POMPONESCO-DOSOLO. Tolleranza zero. Anche per le manifestazioni religiose. È stata una Pasqua molto amara per il sindaco di Pomponesco Giuseppe Baruffaldi e il parroco di Dosolo don Stefano Zoppi, entrambi multati per non aver rispettato le norme anti contagio. In occasione del Venerdì santo, infatti, nei due paesi del Viadanese si sono svolte delle brevi cerimonie che, secondo i carabinieri, hanno creato assembramenti. Il risultato: multe da 280 euro a testa, non soltanto per il primo cittadino e il sacerdote ma anche per un’altra decina di persone.

«Mi sembra assurdo - commenta Baruffaldi - Il nostro intento era dare un segnale di speranza alla popolazione segnata da settimane di sacrifici per combattere questo maledetto virus. Assembramenti? Ma non scherziamo, in tutto è durato pochi minuti e abbiamo rispettato le regole sulla distanza. Domani (oggi per chi legge, ndr) sentirò il prefetto e spiegherò le nostre ragioni».

A Pomponesco sono stati multati Baruffaldi, il suo vice Fabio Spagnolo, la consigliera comunale Federica Cortese, due volontari della protezione civile e don Davide Barilli. A tutti loro viene contestata la presenza alla manifestazione pensata per raccontare la via crucis: venerdì la piazza del paese ha ospitato tre croci e un falò, un modo per mettere in scena in maniera suggestiva la sofferenza della popolazione e ricordare le vittime del coronavirus. Nella stessa serata, molti cittadini hanno aderito all’invito di accendere un lumino sulle finestre di casa.

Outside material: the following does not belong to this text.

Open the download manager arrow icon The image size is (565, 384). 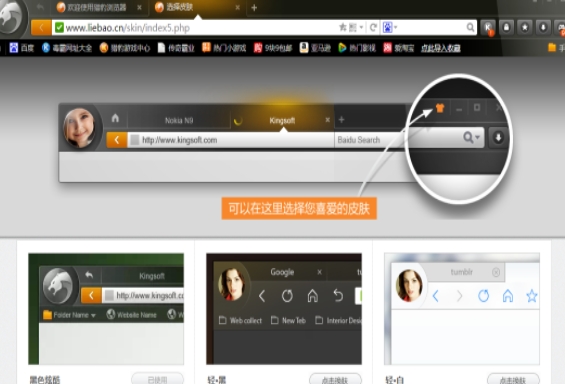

«Da subito - continua Baruffaldi - ho detto che mi sarei assunto io la responsabilità della manifestazione ed è la stessa cosa che ribadirò al prefetto. Le multe mi sembrano davvero un’esagerazione, anzi, sono proprio sbagliate nel principio. C’è una cosa che non mi torna - continua il primo cittadino - perché hanno multato noi e non i sindaci che sono andati davanti all’ospedale di Pieve di Coriano a ringraziare medici e infermieri? E sia chiaro, i miei colleghi hanno fatto bene ad andare, è stato un gesto meraviglioso, però non capisco perché con noi invece si sono impuntati».

Sanzioni da 280 euro anche a Dosolo dove venerdì il parroco don Stefano Zoppi ha portato in processione lungo le vie del paese, con l’aiuto di un mezzo attrezzato della protezione civile, il crocifisso settecentesco venerato nella chiesa arcipretale e la reliquia della Santa Croce, fermandosi in più punti per la benedizione. Diversi fedeli hanno partecipato commossi dalle abitazioni, senza assembramenti, unendosi nella preghiera da finestre e cortili ed esponendo drappi o ceri.

«Questa Via crucis – aveva spiegato don Stefano – è stata un segno esteriore di cui la nostra gente sentiva il bisogno, anche per ricordare le tante persone che si sono malate o hanno perso la vita».